Very few brands will have the financial clout or the star-studded cast available to Nike, but that does not mean they will not be able to make the most of the marketing opportunities provided by the World Cup.

“If you are close to the host country, aim to solve emerging problems,” says Lavor.

“Ticket prices are ridiculous; flights are impossible; no more rooms available; can’t party on the streets; Doha and neighbouring cities will be overcrowded; weather won’t be optimal.

“Imagine the hassles and struggles fans will endure, and ask how brands can solve them.”

If a brand is too far away to be of practical use, they can still monitor the event closely and act quickly. 

For example, when the Uruguayan striker Luis Suárez bit the Italian defender Giorgio Chiellini during the 2014 World Cup, Snickers piggybacked the incident on Twitter, tweeting: “Hey @luis16suarez. Next time you’re hungry, just grab a Snickers.” Similar opportunities will arise in Qatar. 

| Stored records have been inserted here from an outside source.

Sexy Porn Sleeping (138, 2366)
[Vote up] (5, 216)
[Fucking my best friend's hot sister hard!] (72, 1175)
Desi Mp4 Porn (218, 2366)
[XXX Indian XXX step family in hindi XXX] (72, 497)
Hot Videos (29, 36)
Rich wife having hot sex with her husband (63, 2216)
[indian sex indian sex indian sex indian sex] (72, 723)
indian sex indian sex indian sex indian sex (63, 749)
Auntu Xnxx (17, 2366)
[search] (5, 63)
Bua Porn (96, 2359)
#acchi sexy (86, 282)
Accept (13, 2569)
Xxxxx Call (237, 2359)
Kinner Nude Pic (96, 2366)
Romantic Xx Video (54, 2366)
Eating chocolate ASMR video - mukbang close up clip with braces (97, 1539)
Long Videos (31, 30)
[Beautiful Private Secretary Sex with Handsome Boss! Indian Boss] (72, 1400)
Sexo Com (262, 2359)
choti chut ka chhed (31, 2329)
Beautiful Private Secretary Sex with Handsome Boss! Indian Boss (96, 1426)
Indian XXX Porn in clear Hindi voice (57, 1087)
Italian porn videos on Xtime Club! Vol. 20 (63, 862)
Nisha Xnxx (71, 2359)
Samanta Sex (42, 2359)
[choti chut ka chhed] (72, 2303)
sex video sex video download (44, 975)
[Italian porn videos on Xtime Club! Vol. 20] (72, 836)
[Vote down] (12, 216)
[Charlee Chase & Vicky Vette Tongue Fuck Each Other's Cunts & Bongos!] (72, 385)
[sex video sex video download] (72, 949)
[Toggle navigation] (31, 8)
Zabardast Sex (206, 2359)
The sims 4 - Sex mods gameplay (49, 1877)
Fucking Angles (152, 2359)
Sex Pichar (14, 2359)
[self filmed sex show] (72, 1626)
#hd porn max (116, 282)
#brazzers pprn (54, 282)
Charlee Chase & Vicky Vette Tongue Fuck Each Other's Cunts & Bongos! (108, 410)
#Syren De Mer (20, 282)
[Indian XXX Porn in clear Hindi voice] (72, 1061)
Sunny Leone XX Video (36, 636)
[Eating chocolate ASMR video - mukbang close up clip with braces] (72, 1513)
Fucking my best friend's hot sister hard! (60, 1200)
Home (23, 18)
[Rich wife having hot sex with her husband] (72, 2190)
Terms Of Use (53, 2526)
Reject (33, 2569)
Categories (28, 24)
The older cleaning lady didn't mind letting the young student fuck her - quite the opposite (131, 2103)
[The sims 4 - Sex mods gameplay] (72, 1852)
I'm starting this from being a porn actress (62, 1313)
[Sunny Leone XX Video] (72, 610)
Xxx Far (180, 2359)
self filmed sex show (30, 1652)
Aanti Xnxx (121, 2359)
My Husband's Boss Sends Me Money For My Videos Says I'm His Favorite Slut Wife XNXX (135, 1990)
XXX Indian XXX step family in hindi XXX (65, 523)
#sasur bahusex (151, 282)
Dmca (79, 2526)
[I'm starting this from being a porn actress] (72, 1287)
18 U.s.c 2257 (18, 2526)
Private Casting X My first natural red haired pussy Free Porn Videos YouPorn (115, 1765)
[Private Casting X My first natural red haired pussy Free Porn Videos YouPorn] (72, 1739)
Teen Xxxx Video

“Is there an octopus that can predict the outcome of games? A famous player that keeps flopping in every game? Are some rival nations facing one another for the first time in years? Is there a quirky goal celebration dance trending? Who knows what might spark people’s attention in the next World Cup,” says Lavor.

“The wise thing to do is to have a team in place monitoring every happening, and another one thinking how to break into conversations.”

Advertising bonanza

How much will be spent on advertising during the tournament is uncertain. The run-up to the festive period is already a busy time for advertisers, and a sporting event of this magnitude has never previously been held in November and December. 

Dentsu, the international advertising and public relations company, nevertheless predicts that $2 billion will be spent on advertising globally during the World Cup, with TV and social media likely to take the lion’s share of that spend. 

That figure does not include the millions of dollars that will be spent on experiential marketing, as brands, especially those present in Qatar, seek to capitalise on the first World Cup to be held in the Middle East.

For its part, Qatar has engaged various agencies to help promote the country’s hosting of the event. In 2019, the Manchester-based Media Agency Group spearheaded a global digital campaign to ‘build momentum and awareness’ of the World Cup. 

The Supreme Committee for Delivery & Legacy – the official body responsible for host country operations – also worked with FP7 McCann Doha on strategy and the pre-launch activation of Al Janoub Stadium. The organisers even paid English footballer David Beckham £10 million to act as an ambassador. 

However, the Supreme Committee has been coy about other agencies it has since worked with. It is understood that its roster includes the Doha office of M&C Saatchi MENA, as well as Sixty Degrees and Gem Advertising & Publications.

Other agency partners remain unknown, and in late May the Supreme Committee was still inviting companies to pitch for activation and event branding projects at both Lusail Boulevard and the Old Doha Port.

Embrace controversy

Importantly, Lavor believes brands and their agencies should not be afraid to dig up some of the controversies surrounding Qatar’s hosting of the World Cup. Particularly those related to human rights and the LGBT community. 

“The way the LGBTQIAP+ community is being treated, sustainability fallouts, even limitations for public parties and extramarital sex – sponsors simply won’t talk about these issues. But those are some major concerns for the fans,” says Lavor. 

“Non-sponsors should be brave enough to address them. Do you feel like insisting on the cliché thinking that ‘the World Cup is all about uniting passionate fans and cheering for your home-country’? Sure, go for it. I doubt your brand will either solve anything relevant or even be remembered.”